Favor's father died when she was young. His old college roommate gave Favor a home and has agreed to help further her education and make her "dreams" come true... as long as she does one thing. She has to sign a contract by her 18th birthday promising that she'll stay away from his son, her only friend in the world it seems, Ethan.

The Browns are well off and kind of hoity-toity. Their saving graces are their sons, Ethan and Tom. Ethan has been Favor's best friend since the moment she entered the home and Tom becomes her new ally when it seems Ethan has found something better to occupy his time with. The daughter, Madison, however, is stuck up and as snobby as they come. She doesn't hesitate to put Favor in her place and remind her just exactly where she came from and that she is in no way shape or form an actual part of the family.

First off.... I want to say I was a bit put off by the fact that there seemed to be no typesetting in the copy I received. The font was incredibly large and the letters actually ran off the bottom of the page and on to the next. I also found a typo in the first few pages of the story which didn't get my hopes up about the rest of the novel.

I was pleasantly surprised that I enjoyed the book.

I was sad for Favor. She was basically reminded on a regular basis that she was an orphan but from the time she was little she had Ethan. It was her and Ethan against the world. I had a friend like that when I was young. It was me and him. We were joined at the hip. Until we weren't. We grew up and grew apart like Favor and Ethan seem to be doing in this story. And it breaks her heart because aside from the gardener and some of the staff that work for the Browns, she literally has no one. No one to take care of her or that she can talk to. She lives a very lonely existance and it was just so sad. I could relate to her and being able to do that really drew me in to the story.

The Browns irritated me from the word "Go". Mr. Brown seemed cruel and heartless and completely detached from any semblence of humanity and I just assumed Mrs. Brown was him but female. I like it when I find out I'm not always 100% correct. It makes me feel better. Madison was a spoiled little rich girl and I've known too many of those in my life to really have any sympathy for her. At all. Period. She felt like she was entitled to everything in the world and everyone owed her something. Total snob. I stayed away from people like that in school.

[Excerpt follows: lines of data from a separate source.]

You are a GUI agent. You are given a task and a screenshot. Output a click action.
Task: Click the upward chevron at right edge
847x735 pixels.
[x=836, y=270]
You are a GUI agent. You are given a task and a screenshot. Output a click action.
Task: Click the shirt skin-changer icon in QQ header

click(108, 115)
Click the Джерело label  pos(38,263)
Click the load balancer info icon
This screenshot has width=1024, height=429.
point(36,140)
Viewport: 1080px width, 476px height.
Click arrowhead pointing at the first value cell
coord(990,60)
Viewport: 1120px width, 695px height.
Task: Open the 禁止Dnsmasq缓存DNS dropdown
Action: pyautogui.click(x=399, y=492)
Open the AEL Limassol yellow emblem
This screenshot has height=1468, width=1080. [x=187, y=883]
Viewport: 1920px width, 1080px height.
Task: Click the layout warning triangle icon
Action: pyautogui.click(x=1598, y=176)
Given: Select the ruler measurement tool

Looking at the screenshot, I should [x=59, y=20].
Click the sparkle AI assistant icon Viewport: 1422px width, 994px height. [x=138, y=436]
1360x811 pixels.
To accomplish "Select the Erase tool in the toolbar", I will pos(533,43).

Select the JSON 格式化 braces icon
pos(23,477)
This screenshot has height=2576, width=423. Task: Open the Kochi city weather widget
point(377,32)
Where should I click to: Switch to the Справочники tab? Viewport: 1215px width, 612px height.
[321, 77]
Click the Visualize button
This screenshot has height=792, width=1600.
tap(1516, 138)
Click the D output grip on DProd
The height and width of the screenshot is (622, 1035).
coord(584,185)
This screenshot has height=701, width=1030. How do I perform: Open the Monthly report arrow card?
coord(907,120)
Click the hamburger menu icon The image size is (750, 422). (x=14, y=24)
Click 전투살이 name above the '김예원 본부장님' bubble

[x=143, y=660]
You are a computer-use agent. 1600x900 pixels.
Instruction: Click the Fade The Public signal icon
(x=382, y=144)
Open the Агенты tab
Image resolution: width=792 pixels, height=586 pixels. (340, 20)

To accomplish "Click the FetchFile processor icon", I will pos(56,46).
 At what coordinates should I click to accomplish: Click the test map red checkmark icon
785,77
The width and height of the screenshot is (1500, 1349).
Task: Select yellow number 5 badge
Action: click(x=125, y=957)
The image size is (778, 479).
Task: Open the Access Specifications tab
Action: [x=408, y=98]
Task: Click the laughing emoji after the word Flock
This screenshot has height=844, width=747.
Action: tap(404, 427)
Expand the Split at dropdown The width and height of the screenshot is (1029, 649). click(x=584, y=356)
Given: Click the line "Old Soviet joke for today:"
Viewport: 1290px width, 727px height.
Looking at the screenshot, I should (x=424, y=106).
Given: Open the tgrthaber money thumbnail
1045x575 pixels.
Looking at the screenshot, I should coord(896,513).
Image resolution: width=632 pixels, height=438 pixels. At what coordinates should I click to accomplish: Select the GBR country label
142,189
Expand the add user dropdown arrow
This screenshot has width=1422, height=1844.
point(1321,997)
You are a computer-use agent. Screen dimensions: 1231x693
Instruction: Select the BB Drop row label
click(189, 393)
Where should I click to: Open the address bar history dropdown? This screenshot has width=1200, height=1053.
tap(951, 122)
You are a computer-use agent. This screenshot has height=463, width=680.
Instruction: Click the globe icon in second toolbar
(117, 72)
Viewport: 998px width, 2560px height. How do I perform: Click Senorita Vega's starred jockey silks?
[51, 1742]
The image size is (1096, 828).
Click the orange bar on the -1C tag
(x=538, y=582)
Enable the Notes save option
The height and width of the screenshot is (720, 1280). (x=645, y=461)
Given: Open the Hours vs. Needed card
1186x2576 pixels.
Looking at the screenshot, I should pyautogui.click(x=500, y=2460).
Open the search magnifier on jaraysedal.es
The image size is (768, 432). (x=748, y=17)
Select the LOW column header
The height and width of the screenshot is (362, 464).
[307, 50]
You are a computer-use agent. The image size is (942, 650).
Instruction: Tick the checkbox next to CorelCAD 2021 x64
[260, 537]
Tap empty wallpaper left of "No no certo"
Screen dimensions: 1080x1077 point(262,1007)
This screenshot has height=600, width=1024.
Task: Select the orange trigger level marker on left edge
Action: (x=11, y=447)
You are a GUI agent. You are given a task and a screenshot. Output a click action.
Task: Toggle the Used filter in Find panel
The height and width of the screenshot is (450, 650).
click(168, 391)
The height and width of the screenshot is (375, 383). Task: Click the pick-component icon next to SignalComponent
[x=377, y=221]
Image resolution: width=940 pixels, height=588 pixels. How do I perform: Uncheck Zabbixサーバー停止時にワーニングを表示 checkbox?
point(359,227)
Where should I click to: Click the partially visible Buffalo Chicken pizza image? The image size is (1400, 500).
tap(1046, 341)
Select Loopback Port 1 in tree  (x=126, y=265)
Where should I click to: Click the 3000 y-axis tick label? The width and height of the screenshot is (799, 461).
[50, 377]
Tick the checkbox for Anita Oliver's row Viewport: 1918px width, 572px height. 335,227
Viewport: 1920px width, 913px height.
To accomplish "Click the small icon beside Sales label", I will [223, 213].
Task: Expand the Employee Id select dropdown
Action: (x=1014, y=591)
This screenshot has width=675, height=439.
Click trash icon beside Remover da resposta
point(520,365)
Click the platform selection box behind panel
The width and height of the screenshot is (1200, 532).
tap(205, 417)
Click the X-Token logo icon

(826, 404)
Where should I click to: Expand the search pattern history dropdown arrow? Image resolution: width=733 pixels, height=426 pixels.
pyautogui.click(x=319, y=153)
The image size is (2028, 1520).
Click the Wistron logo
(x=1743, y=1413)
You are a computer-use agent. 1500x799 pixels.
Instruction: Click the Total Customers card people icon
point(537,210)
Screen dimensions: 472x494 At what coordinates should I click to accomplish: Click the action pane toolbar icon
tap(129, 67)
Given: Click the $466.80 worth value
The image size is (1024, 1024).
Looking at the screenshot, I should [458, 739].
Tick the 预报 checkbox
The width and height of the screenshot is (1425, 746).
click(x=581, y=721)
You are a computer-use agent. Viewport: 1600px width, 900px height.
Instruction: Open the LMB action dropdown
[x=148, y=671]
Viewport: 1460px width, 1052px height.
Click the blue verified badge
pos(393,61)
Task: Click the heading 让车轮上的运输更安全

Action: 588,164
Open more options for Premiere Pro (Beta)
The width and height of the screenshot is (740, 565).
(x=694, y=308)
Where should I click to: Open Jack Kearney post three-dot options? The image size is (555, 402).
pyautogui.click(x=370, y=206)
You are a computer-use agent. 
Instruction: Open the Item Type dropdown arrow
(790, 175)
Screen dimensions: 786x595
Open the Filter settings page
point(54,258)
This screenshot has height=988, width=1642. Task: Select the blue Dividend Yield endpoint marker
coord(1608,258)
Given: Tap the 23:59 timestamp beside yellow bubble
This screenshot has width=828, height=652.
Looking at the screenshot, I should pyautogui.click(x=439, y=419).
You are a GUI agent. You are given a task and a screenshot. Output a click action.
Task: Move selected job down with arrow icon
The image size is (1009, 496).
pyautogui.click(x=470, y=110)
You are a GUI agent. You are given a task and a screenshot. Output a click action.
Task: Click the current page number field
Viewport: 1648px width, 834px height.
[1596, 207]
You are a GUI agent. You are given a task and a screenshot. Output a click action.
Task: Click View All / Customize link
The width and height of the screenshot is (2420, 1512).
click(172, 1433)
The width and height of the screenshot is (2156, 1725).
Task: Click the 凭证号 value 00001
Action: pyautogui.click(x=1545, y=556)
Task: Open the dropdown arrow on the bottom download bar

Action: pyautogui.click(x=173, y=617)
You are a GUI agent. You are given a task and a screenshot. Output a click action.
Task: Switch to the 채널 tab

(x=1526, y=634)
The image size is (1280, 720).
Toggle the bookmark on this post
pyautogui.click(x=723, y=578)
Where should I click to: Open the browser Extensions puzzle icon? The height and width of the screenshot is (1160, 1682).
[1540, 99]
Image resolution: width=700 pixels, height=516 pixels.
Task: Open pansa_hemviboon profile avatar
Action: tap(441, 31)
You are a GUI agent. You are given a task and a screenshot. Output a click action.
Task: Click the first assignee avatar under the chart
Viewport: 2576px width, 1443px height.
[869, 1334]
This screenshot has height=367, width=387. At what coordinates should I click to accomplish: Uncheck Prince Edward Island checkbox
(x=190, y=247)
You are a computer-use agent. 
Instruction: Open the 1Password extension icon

Tom was the big surprise for me. Based on the early description of him I assumed (again) that he was just a spoiled (but good natured) rich boy who had everything handed to him. And again, I was pleasantly surprised. He turned out to be quite the onion with layer upon layer and it was great every time a new side of him was revealed.

This was a good story to read overall. Barring the frustrations right at the beginning, I liked it. A lot. In a small.... teeny tiny sort of way, it reminded me of the relationship between Bella and Jacob and Bella and Edward in Twilight. Tom being Jacob and Ethan being Edward. Please don't let that stop you from reading it, that's just what I thought of when I pictured the relationships between the main characters. My brain goes funny places when I read.

I would recommend this probably to anyone 16 or over. It was a fast read and had a good plot that moved along nicely. The characters were well rounded and I enjoyed "getting to know them". I'm pretty sure that if you open this one up you will too.